THE FINE ART OF FORGETTING

Many years ago there was a princess named Sigrid, and she lived in a tower made of onyx, which is a type of stone that's as black as black can be. Sigrid was an only child, destined to inherit a kingdom that stretched from one sea to the next. Every day, she sat on a swing that hung over her balcony at the top of the tower and she watched her subjects work in the market and the fields.

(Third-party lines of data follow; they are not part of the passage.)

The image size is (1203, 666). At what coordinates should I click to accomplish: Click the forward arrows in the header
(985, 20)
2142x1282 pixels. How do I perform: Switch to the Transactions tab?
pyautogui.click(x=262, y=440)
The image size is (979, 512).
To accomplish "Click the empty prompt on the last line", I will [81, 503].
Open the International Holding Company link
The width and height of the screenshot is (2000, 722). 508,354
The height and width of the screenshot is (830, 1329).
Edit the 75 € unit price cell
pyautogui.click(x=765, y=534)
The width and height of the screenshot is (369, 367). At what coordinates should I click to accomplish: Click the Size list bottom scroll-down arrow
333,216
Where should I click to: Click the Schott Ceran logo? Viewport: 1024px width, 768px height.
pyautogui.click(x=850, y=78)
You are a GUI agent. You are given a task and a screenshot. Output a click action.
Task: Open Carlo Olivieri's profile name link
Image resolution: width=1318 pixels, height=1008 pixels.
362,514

Her heart was always bursting with empathy, and whenever she saw someone in turmoil, she called to her trusted advisor, Po, and made a request.

Make sure that man gets his broken leg fixed.

Make sure that mother has enough food for herself as well as her children.

Make sure that family has a warm home in which to live.

Po would always nod and respond, “Yes, my lady,” but he knew that all requests had to filter through her parents, and her parents, the king and the queen, kept the purse strings mighty tight.

“She is given to whimsy,” the king said at first. “Indulge her for now, but we cannot afford to do this all the time.”

All the time
is what Sigrid wanted, however. She was a humanitarian, and a humanitarian's work never ends. She kept passing her requests through Po, and her parents kept growing more and more annoyed.

“I fear we must turn to the Dorgon,” the queen finally said, a shocking but inevitable decision.

The Dorgon was neither man nor woman. It was a vile beast made of mud that lived in a bog not far from the tower. It possessed one talent, the construction of potions, and while the potions always worked, they came at a steep price. Payment was always in blood.

“I agree with the queen,” the king told Po. “Give the Dorgon our kingdom's lowliest citizen in exchange for a potion that will cure young Sigrid of her constant do-goodery.”

“And what sort of potion might that be?” Po asked.

“We do not want to silence her kind heart,” the queen said. “We simply want to make the kindness temporary. A potion of forgetting should do the trick.”

Po was a loyal subject and did not ask any other questions. That night, he went to a tavern, where he sat down next to a man named Tom Rondrigal. Rondrigal was a known liar and cheat, a thief and a scoundrel who would cut the throats of his own children if there were a gold coin in it for him. Po challenged Rondrigal to a drinking contest, something Rondrigal would never pass up, and the two proceeded to throw back flagon after flagon of mead.

Rondrigal was a legendary drinker who had never been bested, but Po had a trick up his sleeve—or, to be more specific, under his shirt. He had the ability to untie his belly button and tap into his stomach. Using the tentacle of an octopus, he created a spout that led from his stomach to a hole in the floor. The mead went in and the mead went out and Po didn't get the least bit drunk.